NanoFlux: Adversarial Dual-LLM Evaluation and Distillation For Multi-Domain Reasoning
Raviteja Anantha, Soheil Hor, Teodor Nicola Antoniu, Layne C. Price
TL;DR
NanoFlux presents a fully automatic adversarial framework where dual LLMs (Attacker and Defender) generate targeted, multi-hop reasoning questions under the supervision of a tool-augmented Judge. By constraining synthesis to roughly 200 examples per domain, it outperforms traditional full-dataset fine-tuning across GSMHard, GenomeBench, and MultiMedQA while achieving substantial compute savings. The approach leverages embedding-based novelty filtering and domain-specific judge tooling to create high-information training signals and diverse reasoning patterns, yielding domain-agnostic gains and revealing non-monotonic relationships between dataset characteristics and model performance. The work suggests that intelligently synthesized, small training sets can dramatically improve reasoning capabilities with far greater data efficiency than large-scale data collection.
Abstract
We present NanoFlux, a novel adversarial framework for generating targeted training data to improve LLM reasoning, where adversarially-generated datasets containing fewer than 200 examples outperform conventional fine-tuning approaches.

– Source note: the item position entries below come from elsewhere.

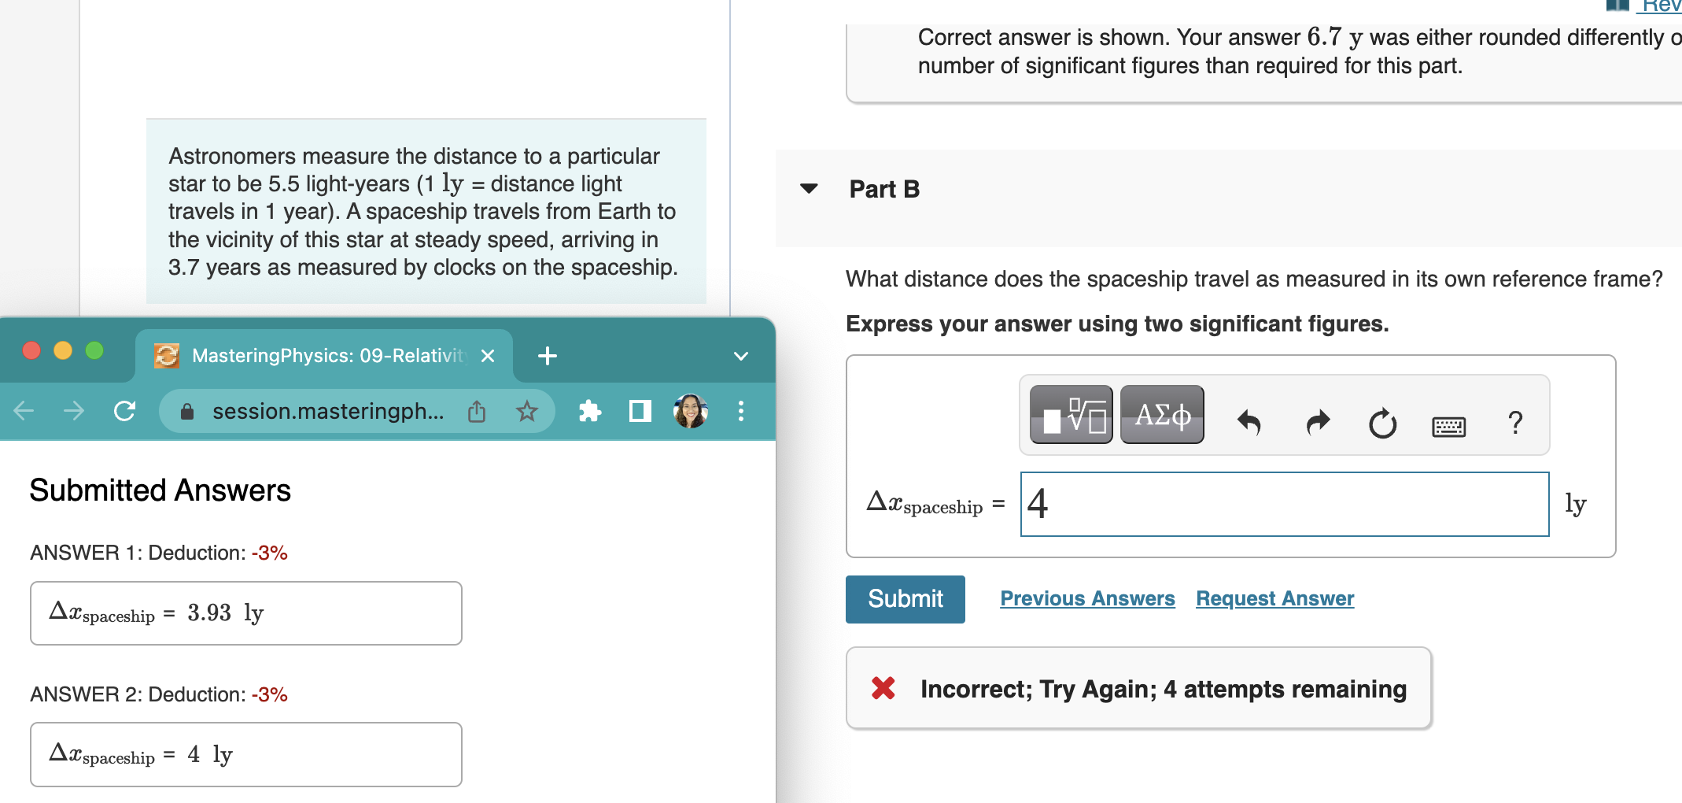Reload the MasteringPhysics page
Viewport: 1682px width, 803px height.
(125, 411)
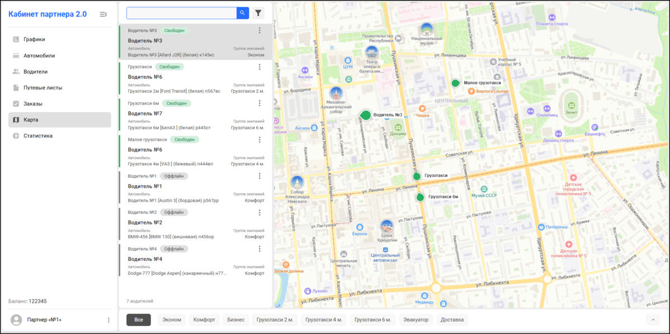Viewport: 670px width, 334px height.
Task: Click the blue search magnifier button
Action: point(242,13)
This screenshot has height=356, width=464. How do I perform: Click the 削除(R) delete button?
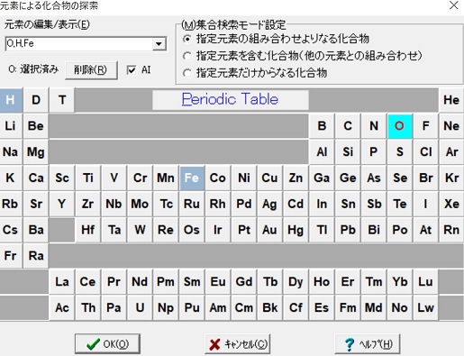[91, 70]
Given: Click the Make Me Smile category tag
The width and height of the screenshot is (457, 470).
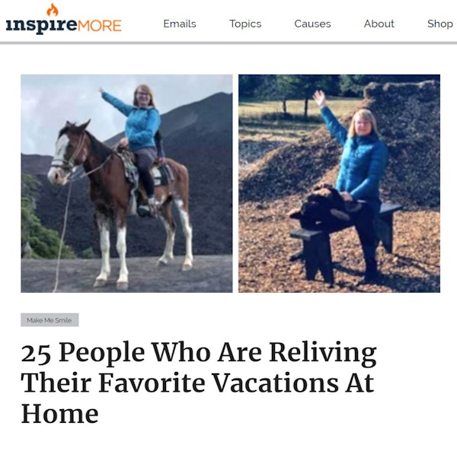Looking at the screenshot, I should tap(50, 320).
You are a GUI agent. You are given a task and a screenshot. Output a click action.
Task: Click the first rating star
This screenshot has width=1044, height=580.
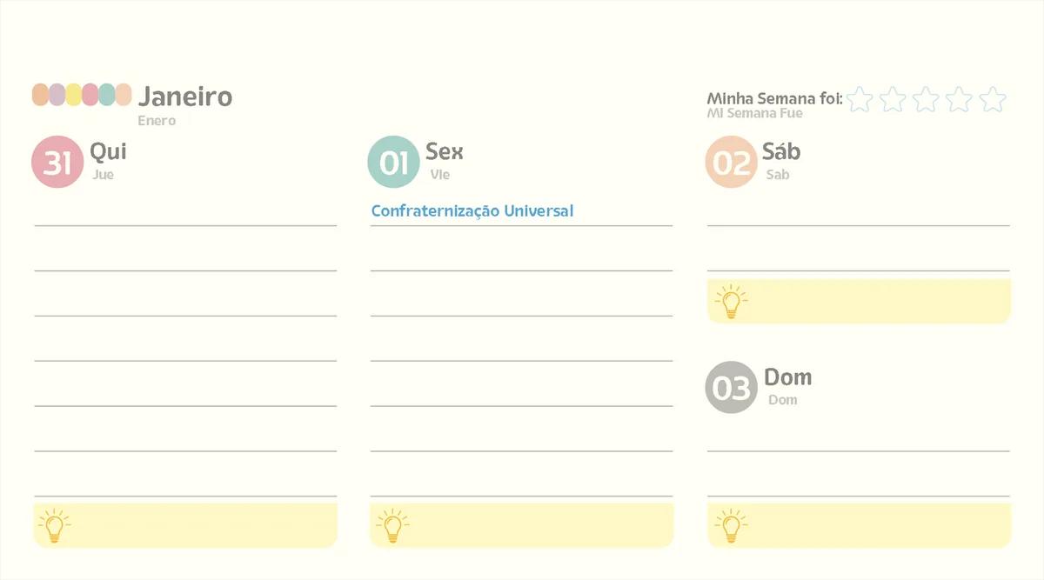click(860, 99)
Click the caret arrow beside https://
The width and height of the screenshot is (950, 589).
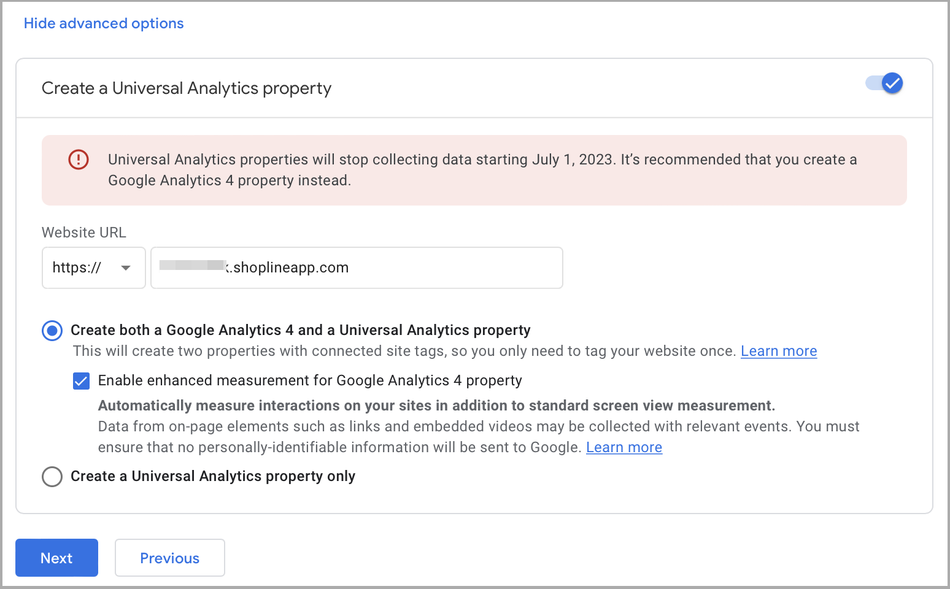[x=126, y=268]
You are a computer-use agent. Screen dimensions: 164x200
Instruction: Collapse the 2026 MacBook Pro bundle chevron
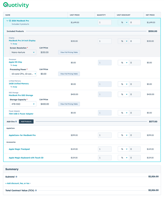(8, 21)
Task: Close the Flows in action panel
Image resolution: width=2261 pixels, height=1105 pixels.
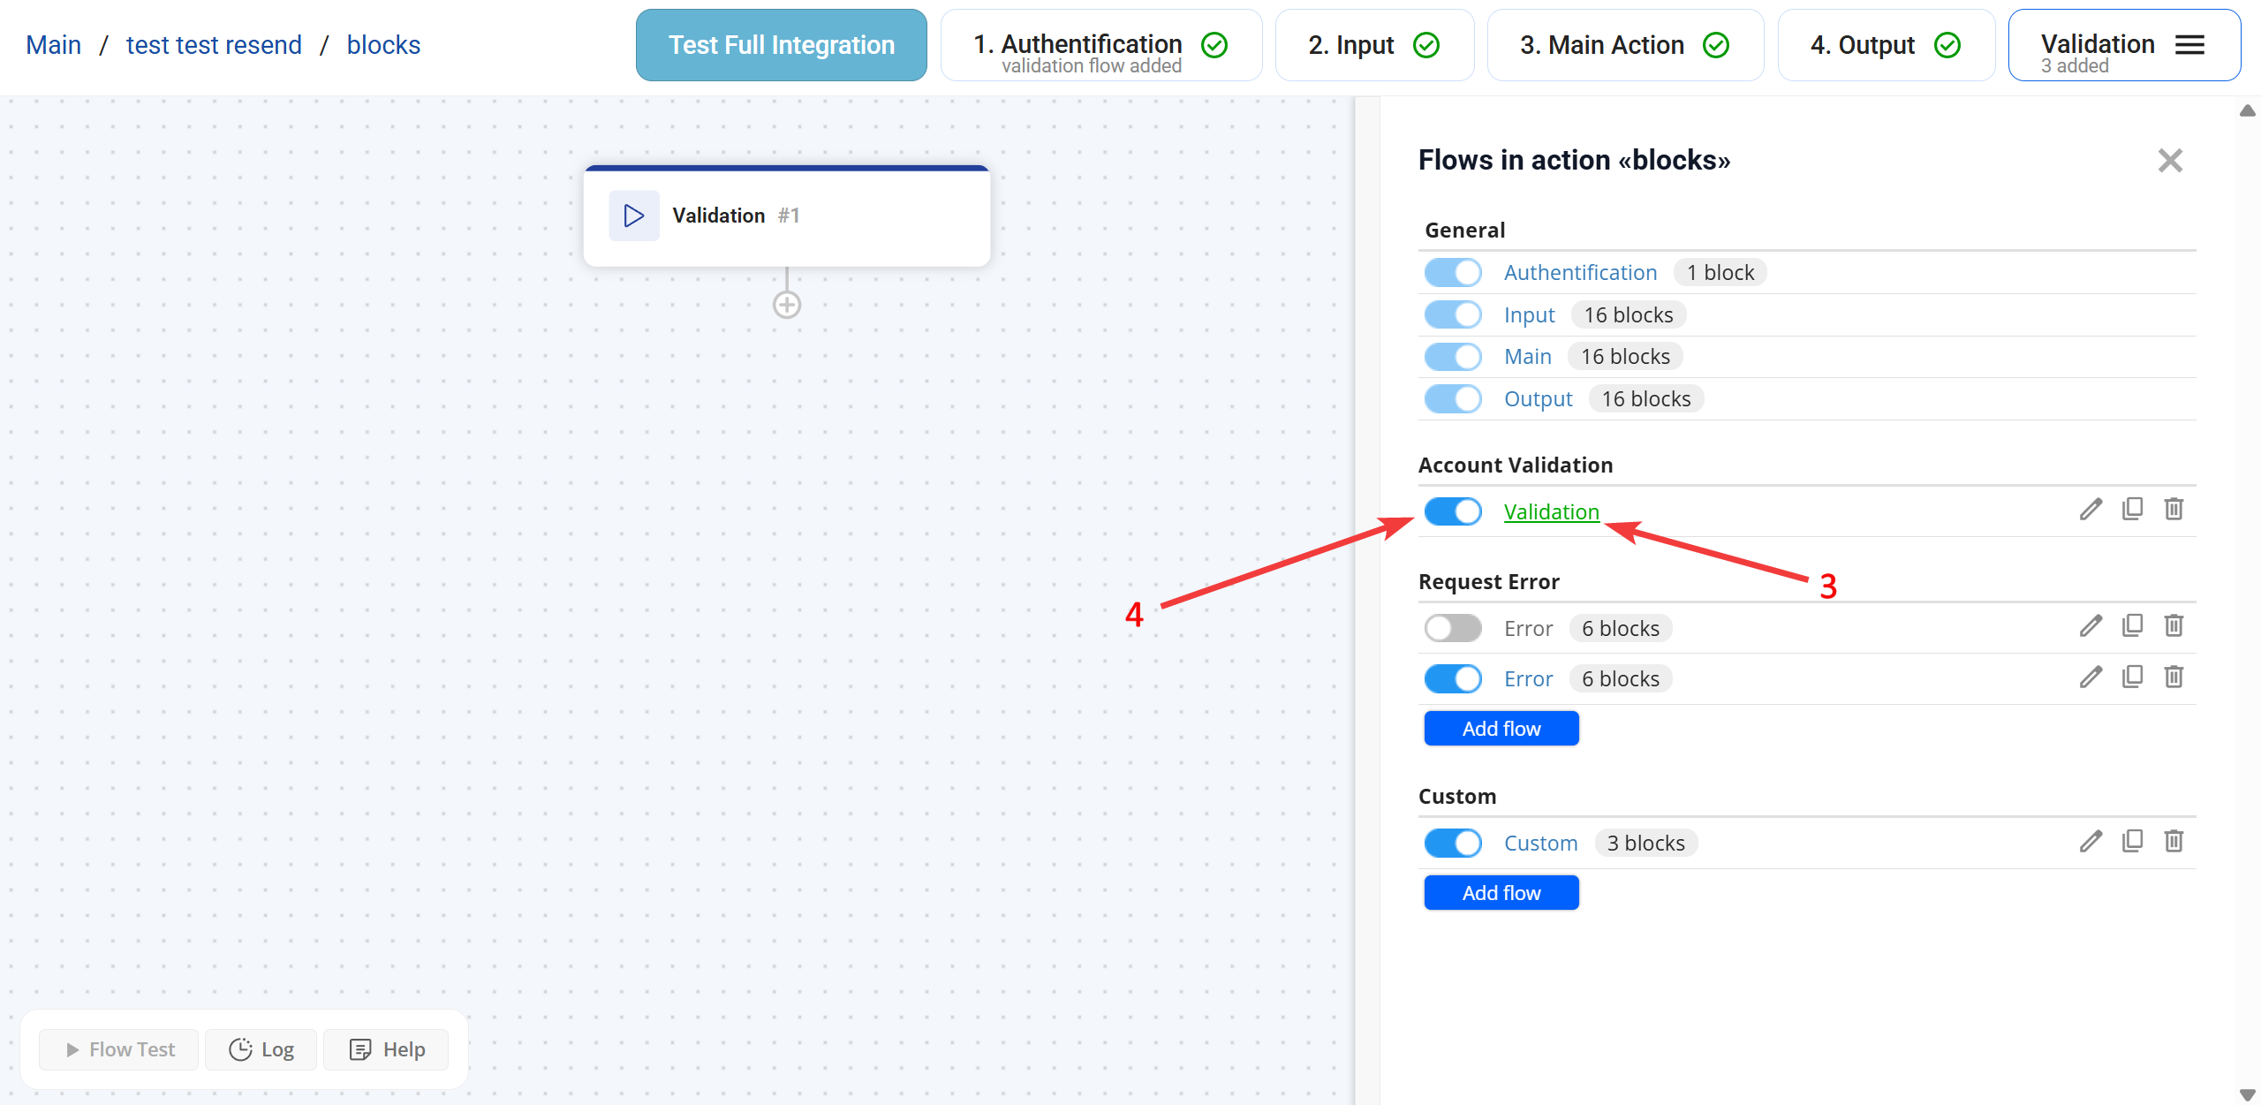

The framework employs a competitive dynamic between models alternating as Attacker and Defender, supervised by a tool-augmented Judge, synthesizing multi-step questions with explanatory annotations that target specific reasoning capabilities. Fine-tuning a 4B-parameter model on NanoFlux-generated data yields performance gains across diverse domains compared to full-benchmark fine-tuning: +5.9% on mathematical reasoning (GSMHard), +3.6% on scientific reasoning (GenomeBench), and +16.6% on medical reasoning (MultiMedQA), while reducing computational requirements by 3-14x. Ablation studies reveal a non-monotonic relationship between dataset characteristics and model performance, uncovering domain-specific optimal points for question complexity and reasoning quality. NanoFlux automates training data generation through embedding-based novelty filtering, tool-augmented evaluation, and multi-hop reasoning, suggesting that future model improvements may lie in the intelligent synthesis of small, precisely targeted training datasets.